Si algo ha hecho de Medellín una de las ciudades menos invivibles de Colombia (la única que al mismo tiempo cuenta con metro, bicicletas públicas, tranvía, metrocables, colegios y bibliotecas de calidad y, ojo, con la empresa de servicios públicos más eficiente y próspera de Suramérica) es una coexistencia responsable entre el sector público y la empresa privada antioqueña. Si Medellín se levantó de sus peores años de violencia y desolación fue gracias a que las grandes empresas privadas no se dejaron comprar por la mafia del narcotráfico, ni tampoco se quisieron apoderar del gran negocio que, para muchos, son los servicios públicos. Pero las grandes empresas privadas decidieron apoyar nuestra gran empresa pública con un compromiso: que esta tampoco fuera el botín (privado) del alcalde de turno.
Para esto se inventaron un mecanismo de control que, hasta ahora, había funcionado: la Junta Directiva estaba integrada por personas de la academia y de la empresa privada local con conocimientos técnicos y profesionales de los servicios domiciliarios, de las finanzas, de la contratación transparente. Y el alcalde de la ciudad (Medellín es la dueña de EPM) se comprometía a nombrar también a un gerente que, por encima de todo, tuviera grandes aptitudes empresariales y humanas. Que le interesara el bien público, y, al mismo tiempo, la salud financiera de la gran empresa.
El secreto del éxito de EPM, entonces, era muy simple: la cooperación, la convivencia pacífica y no parasitaria entre el sector público y la empresa privada. Ni los empresarios fueron enemigos de la empresa de servicios —la que nos suministra eficientemente nada menos que agua abundante y potable, electricidad sin cortes, telefonía fija y móvil, televisión, internet—, ni esta gran compañía propiedad del municipio la podía manejar el alcalde como si fuera su finca.
Si el gran proyecto de Hidroituango, una megaobra de generación de energía limpia, hubiera salido bien, este matrimonio estaría ahora en perfecta armonía. Ya se estarían recogiendo los primeros dividendos de un esfuerzo multimillonario en lo técnico, lo financiero, lo humano.

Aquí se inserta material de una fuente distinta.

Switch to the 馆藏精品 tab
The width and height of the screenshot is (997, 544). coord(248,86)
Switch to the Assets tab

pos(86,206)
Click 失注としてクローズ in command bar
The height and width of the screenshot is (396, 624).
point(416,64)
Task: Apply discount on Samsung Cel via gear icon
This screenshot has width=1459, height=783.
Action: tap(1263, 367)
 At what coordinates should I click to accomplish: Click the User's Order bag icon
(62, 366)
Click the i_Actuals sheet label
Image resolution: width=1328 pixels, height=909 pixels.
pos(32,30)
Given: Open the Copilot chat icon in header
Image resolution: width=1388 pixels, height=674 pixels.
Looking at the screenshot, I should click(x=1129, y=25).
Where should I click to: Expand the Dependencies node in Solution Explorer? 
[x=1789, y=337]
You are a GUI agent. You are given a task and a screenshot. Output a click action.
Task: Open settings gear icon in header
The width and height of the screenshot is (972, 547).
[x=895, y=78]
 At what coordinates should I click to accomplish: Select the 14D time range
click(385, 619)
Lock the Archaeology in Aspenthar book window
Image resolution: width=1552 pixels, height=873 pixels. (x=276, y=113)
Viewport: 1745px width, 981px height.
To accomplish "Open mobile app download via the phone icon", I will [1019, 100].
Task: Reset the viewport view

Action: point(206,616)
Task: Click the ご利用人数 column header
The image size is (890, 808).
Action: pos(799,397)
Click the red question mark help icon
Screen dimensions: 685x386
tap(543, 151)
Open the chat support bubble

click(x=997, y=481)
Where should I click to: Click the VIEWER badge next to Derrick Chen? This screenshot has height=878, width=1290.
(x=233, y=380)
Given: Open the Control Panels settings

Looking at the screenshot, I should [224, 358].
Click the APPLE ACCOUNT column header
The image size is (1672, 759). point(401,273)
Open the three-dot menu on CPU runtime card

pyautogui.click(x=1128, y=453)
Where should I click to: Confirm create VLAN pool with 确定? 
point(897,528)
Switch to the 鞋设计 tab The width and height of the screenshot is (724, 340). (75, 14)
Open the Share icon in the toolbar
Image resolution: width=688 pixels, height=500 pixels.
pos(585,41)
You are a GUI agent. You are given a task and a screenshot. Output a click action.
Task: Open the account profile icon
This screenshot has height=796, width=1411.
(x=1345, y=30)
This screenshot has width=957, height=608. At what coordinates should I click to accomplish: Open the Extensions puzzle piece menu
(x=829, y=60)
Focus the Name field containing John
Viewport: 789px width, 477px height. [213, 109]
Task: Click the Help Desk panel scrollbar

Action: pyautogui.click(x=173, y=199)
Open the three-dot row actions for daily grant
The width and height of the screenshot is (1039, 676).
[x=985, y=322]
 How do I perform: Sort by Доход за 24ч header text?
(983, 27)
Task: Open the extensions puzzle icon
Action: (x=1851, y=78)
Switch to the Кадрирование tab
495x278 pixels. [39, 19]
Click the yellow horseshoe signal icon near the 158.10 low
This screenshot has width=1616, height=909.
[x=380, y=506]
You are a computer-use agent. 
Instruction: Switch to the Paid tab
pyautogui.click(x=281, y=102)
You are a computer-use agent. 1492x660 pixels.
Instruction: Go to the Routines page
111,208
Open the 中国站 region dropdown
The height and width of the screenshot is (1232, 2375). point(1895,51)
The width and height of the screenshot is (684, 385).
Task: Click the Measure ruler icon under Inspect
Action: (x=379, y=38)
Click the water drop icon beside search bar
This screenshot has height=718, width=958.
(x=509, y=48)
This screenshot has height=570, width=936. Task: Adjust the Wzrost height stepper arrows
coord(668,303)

Lo que menos quería EPM, o los empresarios de Antioquia, o los alcaldes de turno, o los ciudadanos, era que Hidroituango presentara las enormes fallas que presentó. ¿Y a qué se debieron esas fallas? No fue por ahorrar cemento o hierro, y favorecer a algún cacao, como dicen los paranoicos. No fue porque calcularan mal la resistencia de la roca. No fue porque asignaran a dedo el constructor, el diseñador o el interventor. Fue porque a veces en la vida se conjugan factores externos (una creciente enorme del río, por lluvias torrenciales) con un riesgo que se corrió (a sabiendas y aprobado por EPM, su gerente, sus técnicos y su junta) no para acelerar, sino para que no hubiera más retrasos en la entrega de la obra, lo cual generaría multas multimillonarias. Sí, las cosas fallaron por una conjugación de factores externos y ambición de terminar a tiempo.
Hidroituango no se hizo para sepultar a las víctimas de los paramilitares que bajaban flotando por el río Cauca, como dicen los delirantes; tampoco se hizo para violar al sagrado río Bredunco, como dicen los ecologistas místicos; ni porque los capitalistas sin hígados querían arruinar a los campesinos. Se hizo para lo más obvio: para generar energía barata y limpia. Y salió mal porque desafortunadamente taponaron un túnel que pudo servir como válvula de escape, y abrieron otro que se desmoronó, quizá por errores de algún contratista, pero también por una presión súbita en la corriente del río.
Ya las empresas de seguros internacionales empezaban a pagar parte de lo perdido por las fallas (fortuitas o humanas) de Hidroituango. Pero llegó el nuevo alcalde, con bríos de Napoleoncito, a hacer, sin consultar con la Junta, una demanda que se resolverá dentro de 20 años y no podrá ganar porque EPM aprobó todo lo que los constructores hicieron. Y porque nadie —ni entregando todo su capital— puede pagar lo que el miembro único de la Junta les pide.